Democrats have signaled that Dixon is the candidate they fear most in a general election. A group affiliated with the Democratic Governors Association swooped in this week with a seven-figure advertising blitz that characterizes Dixon’s state budget proposals as anti-police.

Jason Roe, who served as executive director of the Michigan GOP until he was forced out for saying the 2020 election wasn’t stolen but that Trump “blew it,” described the Republican primary contest as a “clown show.”

He added that the coalescing around Dixon might be less about beating Whitmer and more about having a nominee who won’t depress turnout this fall and cost the GOP control of the Legislature.
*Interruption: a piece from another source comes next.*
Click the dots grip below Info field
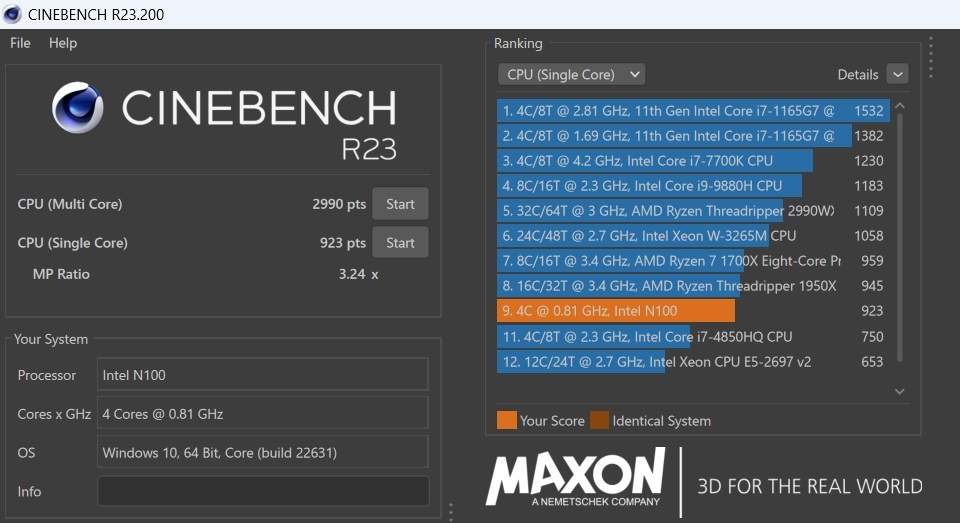This screenshot has height=523, width=960. click(x=451, y=511)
Other candidates have too much baggage to top the ticket, Roe said. Kelley has the Jan. 6 charges. Rinke was sued years ago by employees who accused him of making sexually suggestive and racist remarks. (He told The Associated Press this month that the allegations were false and that he settled to avoid costlier court battles.)

“She’s definitely our best chance to win,” Roe said of Dixon.
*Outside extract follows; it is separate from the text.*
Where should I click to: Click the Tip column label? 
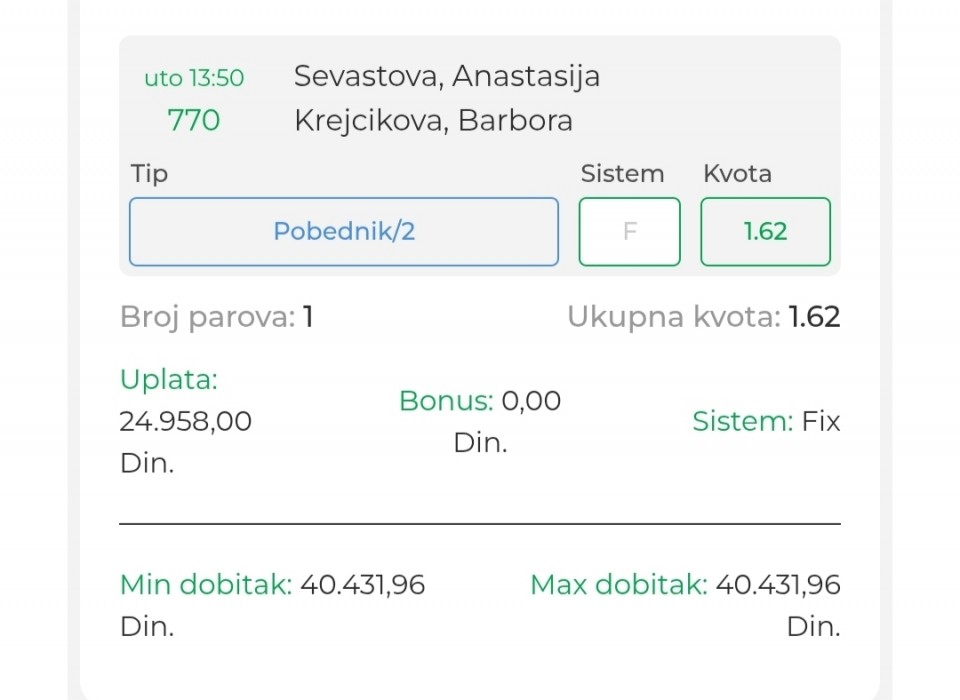coord(149,174)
Rinke, who asserts Dixon’s private sector experience pales in comparison to his own, shrugged off Trump’s endorsement Saturday morning during a get-out-the-vote rally outside his campaign headquarters in Troy.

“Candidates win elections, not endorsements,” Rinke said. “Boy, it’s going to taste sweet when all those people are eating crow.”

The few dozen supporters who had turned out for Rinke ate donuts and sipped coffee as he spoke. But there was one conspicuous absence. Matt DePerno, the Trump-endorsed Republican for Michigan attorney general, had been scheduled to join Rinke. Someone in the crowd wondered aloud why he wasn’t there.

“You’d have to ask Matt DePerno,” Rinke replied.

A few hours later the question was answered. DePerno walked into the gun range alongside Dixon.